(TASK): Reproduce the material below verbatim, every line in its original order and form.

(PROVIDED DATA):

-- BEGIN --

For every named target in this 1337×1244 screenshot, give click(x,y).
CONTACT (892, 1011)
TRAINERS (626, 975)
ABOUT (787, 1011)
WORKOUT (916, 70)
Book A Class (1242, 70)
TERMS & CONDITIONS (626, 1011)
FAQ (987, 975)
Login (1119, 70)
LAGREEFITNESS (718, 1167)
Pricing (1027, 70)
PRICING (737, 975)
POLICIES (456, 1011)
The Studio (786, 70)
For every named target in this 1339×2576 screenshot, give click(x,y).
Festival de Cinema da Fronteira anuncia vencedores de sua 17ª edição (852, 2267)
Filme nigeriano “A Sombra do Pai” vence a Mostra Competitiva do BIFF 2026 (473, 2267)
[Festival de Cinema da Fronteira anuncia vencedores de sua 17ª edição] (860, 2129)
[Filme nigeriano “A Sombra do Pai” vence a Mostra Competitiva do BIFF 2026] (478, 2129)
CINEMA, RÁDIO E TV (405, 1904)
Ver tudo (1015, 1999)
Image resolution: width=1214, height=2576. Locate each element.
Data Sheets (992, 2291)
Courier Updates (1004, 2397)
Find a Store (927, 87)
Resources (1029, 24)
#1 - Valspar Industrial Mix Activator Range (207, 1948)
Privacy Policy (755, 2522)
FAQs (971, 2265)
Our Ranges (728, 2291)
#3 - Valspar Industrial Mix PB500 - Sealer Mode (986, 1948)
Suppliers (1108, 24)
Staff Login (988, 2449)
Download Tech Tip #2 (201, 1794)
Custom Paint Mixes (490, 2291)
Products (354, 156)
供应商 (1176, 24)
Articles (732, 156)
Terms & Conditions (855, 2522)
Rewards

-- END --

(OUTPUT):
For every named target in this 1337×1244 screenshot, give click(x,y).
CONTACT (892, 1011)
TRAINERS (626, 975)
ABOUT (787, 1011)
WORKOUT (916, 70)
Book A Class (1242, 70)
TERMS & CONDITIONS (626, 1011)
FAQ (987, 975)
Login (1119, 70)
LAGREEFITNESS (718, 1167)
Pricing (1027, 70)
PRICING (737, 975)
POLICIES (456, 1011)
The Studio (786, 70)
For every named target in this 1339×2576 screenshot, give click(x,y).
Festival de Cinema da Fronteira anuncia vencedores de sua 17ª edição (852, 2267)
Filme nigeriano “A Sombra do Pai” vence a Mostra Competitiva do BIFF 2026 (473, 2267)
[Festival de Cinema da Fronteira anuncia vencedores de sua 17ª edição] (860, 2129)
[Filme nigeriano “A Sombra do Pai” vence a Mostra Competitiva do BIFF 2026] (478, 2129)
CINEMA, RÁDIO E TV (405, 1904)
Ver tudo (1015, 1999)
Image resolution: width=1214, height=2576. Locate each element.
Data Sheets (992, 2291)
Courier Updates (1004, 2397)
Find a Store (927, 87)
Resources (1029, 24)
#1 - Valspar Industrial Mix Activator Range (207, 1948)
Privacy Policy (755, 2522)
FAQs (971, 2265)
Our Ranges (728, 2291)
#3 - Valspar Industrial Mix PB500 - Sealer Mode (986, 1948)
Suppliers (1108, 24)
Staff Login (988, 2449)
Download Tech Tip #2 (201, 1794)
Custom Paint Mixes (490, 2291)
Products (354, 156)
供应商 (1176, 24)
Articles (732, 156)
Terms & Conditions (855, 2522)
Rewards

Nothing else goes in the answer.